Miller lutte désormais tout autant contre les cinq joueurs en face de lui que contre un énergumène en tribune. Cela pouvait être son moment, cela doit désormais être son moment. Il ne joue pas seulement pour son maillot, il joue pour son honneur. Le premier tir, un trois point lointain, fait ficelle. Derrière, tout s’enchaîne. Devenu basketteur grâce à ses qualités de tireur extérieur, le frère de Cheryl, l’une des plus grandes joueuses de l’histoire, n’a pas besoin d’aller au duel. Pas besoin de s’occuper de la défense, de chercher à la tromper via des feintes ou des systèmes de jeu compliqués. Il demande des écrans pour avoir un peu d’espace, et tire. Tire, encore et encore. Et ne rate plus. Chaque panier est ponctué d’un regard, geste, mot doux adressé à Spike Lee, source de motivation à qui il faut prouver l’étendue de son erreur. Entre talent et égo, le champion se réveille et se révèle.

Reggie a un chat dans la gorge

L’écart fond. Indiana ne joue plus au basket mais regarde sa star réinventer le concept d’adresse. New York encaisse un 14-2 et le score passe à 72 partout. Reggie échange quelques mots avec son ami du soir puis mime un étranglement à deux mains, le désormais célèbre (et interdit en NBA sous peine de faute technique) choke sign. La possession suivante arrive, et Miller tente un improbable tir en première intention près de deux mètres derrière la ligne. Indiana prend l’avantage, Spike Lee s’est assis, tu, et évite le regard de celui qu’il toisait avec arrogance quelques minutes auparavant.

Le match est loin d’être terminé mais Reggie a gagné.

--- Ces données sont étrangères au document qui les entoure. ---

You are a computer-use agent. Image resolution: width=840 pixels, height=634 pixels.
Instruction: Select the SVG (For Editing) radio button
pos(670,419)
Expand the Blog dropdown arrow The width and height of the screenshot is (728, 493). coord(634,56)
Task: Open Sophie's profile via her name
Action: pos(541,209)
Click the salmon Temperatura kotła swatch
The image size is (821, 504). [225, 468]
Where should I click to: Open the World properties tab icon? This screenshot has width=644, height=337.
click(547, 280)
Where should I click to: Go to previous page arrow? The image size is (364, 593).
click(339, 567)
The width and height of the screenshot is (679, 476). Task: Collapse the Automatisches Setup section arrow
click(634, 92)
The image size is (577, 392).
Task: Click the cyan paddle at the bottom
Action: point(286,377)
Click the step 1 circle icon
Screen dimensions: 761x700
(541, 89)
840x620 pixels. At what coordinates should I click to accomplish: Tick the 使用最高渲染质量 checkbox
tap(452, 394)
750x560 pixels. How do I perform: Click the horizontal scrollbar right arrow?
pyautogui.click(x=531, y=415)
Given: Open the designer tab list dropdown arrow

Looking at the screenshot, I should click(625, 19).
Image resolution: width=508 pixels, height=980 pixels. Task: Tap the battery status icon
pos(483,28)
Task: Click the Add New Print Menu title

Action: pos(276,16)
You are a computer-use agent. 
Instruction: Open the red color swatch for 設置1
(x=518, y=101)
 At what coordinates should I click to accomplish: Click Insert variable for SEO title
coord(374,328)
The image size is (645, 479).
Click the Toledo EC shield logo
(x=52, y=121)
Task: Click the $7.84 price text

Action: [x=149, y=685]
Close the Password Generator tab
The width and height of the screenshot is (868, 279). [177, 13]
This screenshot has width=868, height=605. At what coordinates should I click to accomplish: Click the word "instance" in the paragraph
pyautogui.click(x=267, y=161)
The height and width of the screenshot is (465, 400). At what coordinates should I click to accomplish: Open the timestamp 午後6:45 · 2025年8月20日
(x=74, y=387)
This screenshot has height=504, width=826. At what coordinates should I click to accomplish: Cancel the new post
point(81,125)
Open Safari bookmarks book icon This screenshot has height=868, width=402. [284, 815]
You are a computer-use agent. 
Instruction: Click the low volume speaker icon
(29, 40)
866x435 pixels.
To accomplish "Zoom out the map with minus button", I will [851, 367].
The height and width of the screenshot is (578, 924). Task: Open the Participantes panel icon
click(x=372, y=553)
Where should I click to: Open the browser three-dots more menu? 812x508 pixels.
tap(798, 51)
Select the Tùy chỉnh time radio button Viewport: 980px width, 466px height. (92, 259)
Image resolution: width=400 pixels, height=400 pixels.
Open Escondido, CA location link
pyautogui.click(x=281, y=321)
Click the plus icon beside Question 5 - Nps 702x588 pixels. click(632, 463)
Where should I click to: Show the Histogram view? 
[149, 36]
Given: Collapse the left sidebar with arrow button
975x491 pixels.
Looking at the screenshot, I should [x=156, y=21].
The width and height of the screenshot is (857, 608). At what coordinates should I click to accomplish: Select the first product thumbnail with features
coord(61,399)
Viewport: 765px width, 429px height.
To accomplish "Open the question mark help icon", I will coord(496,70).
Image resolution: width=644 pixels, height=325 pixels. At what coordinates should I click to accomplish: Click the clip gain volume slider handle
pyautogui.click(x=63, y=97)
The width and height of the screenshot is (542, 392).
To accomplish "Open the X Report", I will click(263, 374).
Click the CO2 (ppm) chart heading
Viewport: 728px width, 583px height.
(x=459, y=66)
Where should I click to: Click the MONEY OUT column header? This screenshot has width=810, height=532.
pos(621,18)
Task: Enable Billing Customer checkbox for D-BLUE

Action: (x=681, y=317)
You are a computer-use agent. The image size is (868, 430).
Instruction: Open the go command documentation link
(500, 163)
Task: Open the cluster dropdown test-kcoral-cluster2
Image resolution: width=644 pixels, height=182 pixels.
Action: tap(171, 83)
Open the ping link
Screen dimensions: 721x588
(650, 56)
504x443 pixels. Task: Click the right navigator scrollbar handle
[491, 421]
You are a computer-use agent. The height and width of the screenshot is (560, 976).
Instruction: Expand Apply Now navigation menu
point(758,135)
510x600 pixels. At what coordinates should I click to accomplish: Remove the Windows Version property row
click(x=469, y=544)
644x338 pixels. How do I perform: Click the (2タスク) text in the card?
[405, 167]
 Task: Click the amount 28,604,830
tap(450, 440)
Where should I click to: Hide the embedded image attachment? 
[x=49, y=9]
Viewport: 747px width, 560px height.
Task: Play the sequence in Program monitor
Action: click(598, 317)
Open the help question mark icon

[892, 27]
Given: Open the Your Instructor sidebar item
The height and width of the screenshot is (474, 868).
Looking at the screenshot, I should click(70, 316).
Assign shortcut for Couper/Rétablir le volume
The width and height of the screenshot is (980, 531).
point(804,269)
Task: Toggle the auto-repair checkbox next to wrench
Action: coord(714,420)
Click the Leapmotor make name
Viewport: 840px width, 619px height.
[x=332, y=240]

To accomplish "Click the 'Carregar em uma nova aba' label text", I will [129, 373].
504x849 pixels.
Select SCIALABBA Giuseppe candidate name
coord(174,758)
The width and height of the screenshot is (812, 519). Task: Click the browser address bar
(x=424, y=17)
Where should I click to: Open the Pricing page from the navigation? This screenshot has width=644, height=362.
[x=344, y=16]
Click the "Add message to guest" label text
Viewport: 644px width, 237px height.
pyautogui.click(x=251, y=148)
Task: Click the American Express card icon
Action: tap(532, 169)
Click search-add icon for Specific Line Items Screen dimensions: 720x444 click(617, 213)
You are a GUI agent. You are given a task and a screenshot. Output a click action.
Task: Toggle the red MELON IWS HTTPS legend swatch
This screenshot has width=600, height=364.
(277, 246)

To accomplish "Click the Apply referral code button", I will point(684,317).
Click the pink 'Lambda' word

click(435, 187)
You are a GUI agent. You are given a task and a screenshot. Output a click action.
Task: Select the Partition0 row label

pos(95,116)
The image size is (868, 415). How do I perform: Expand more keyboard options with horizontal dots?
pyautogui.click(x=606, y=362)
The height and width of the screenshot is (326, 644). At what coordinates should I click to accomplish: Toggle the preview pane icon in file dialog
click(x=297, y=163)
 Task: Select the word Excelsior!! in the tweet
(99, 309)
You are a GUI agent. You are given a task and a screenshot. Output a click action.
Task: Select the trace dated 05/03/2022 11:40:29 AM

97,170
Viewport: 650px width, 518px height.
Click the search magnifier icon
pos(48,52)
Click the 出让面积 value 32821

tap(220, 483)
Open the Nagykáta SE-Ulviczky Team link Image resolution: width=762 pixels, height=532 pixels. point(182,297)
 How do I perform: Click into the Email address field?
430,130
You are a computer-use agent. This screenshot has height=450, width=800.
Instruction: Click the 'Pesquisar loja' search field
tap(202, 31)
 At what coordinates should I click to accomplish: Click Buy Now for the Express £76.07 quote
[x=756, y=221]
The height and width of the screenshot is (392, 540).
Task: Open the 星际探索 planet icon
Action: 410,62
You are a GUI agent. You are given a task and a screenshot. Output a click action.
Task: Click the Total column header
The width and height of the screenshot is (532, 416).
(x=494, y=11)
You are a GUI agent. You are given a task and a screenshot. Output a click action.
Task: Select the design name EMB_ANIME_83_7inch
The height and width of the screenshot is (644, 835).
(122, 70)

Il se contente de regards de moins en moins longs vers les tribunes tandis qu’il continue à faire pleuvoir les paniers. La machine est lancée, et lui n’a plus rien à prouver. L’ambiance, nettement en berne, de la salle ne devient plus qu’un bruit de fond. Il est trop tard pour faire quoi que ce soit, simplement admirer un champion à l’œuvre. 25 points dans le dernier quart-temps, plus de deux à la minute, et une victoire totalement inespérée. Quand la bête dort, mieux vaut éviter de trop lui taper sur la tête. Une fois réveillée, elle est généralement sans pitié.